[Dataset records]
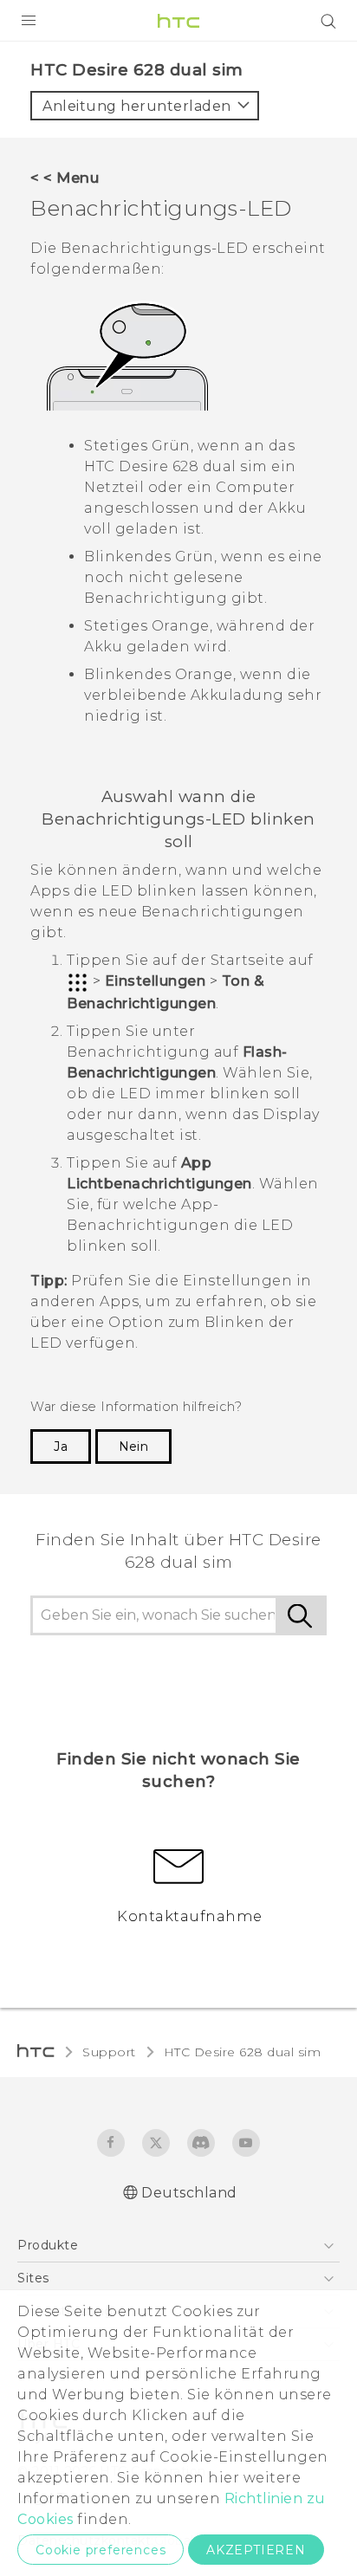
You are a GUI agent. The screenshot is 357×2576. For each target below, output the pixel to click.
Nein (133, 1446)
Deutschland (189, 2192)
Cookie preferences (101, 2550)
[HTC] (178, 20)
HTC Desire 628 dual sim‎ (242, 2052)
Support (109, 2052)
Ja (61, 1446)
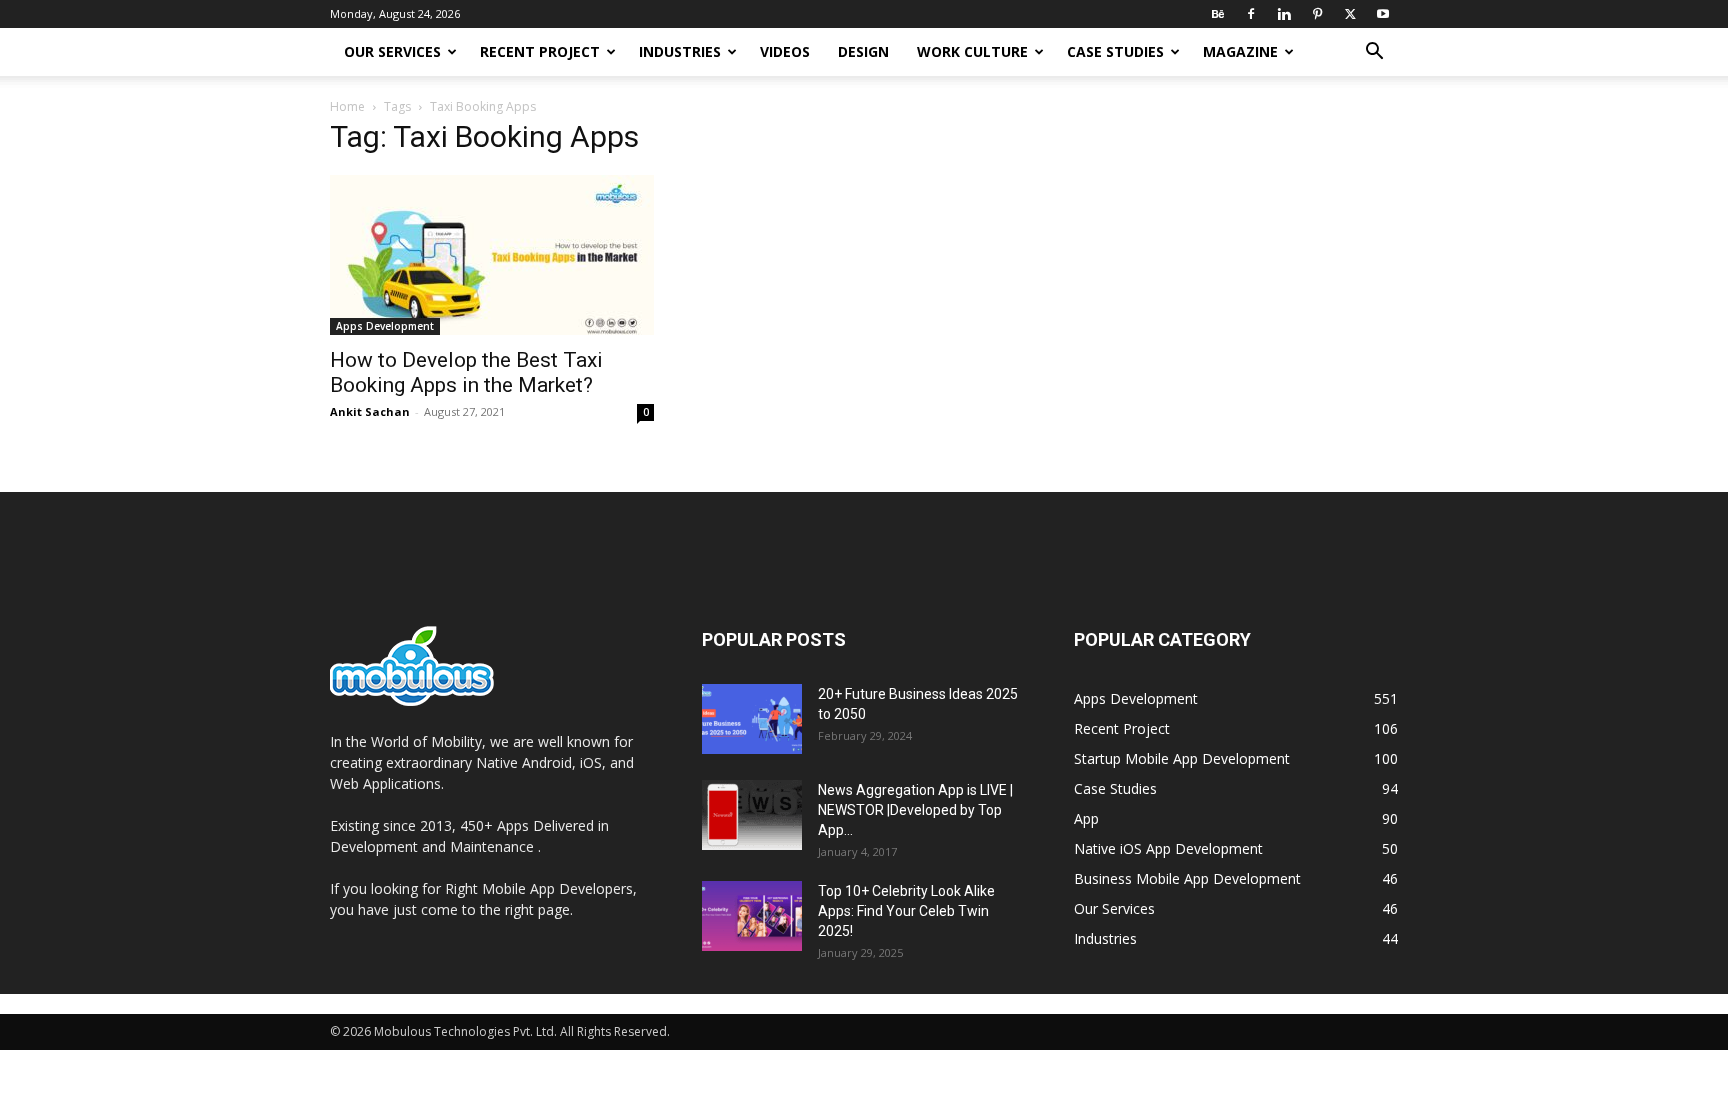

Problem to work on: Please output the entries above exactly, leaving out every picture.

Response to this exercise:
You are a GUI agent. The screenshot is 357×2576. For each target below, output the pixel to click.
Nein (133, 1446)
Deutschland (189, 2192)
Cookie preferences (101, 2550)
[HTC] (178, 20)
HTC Desire 628 dual sim‎ (242, 2052)
Support (109, 2052)
Ja (61, 1446)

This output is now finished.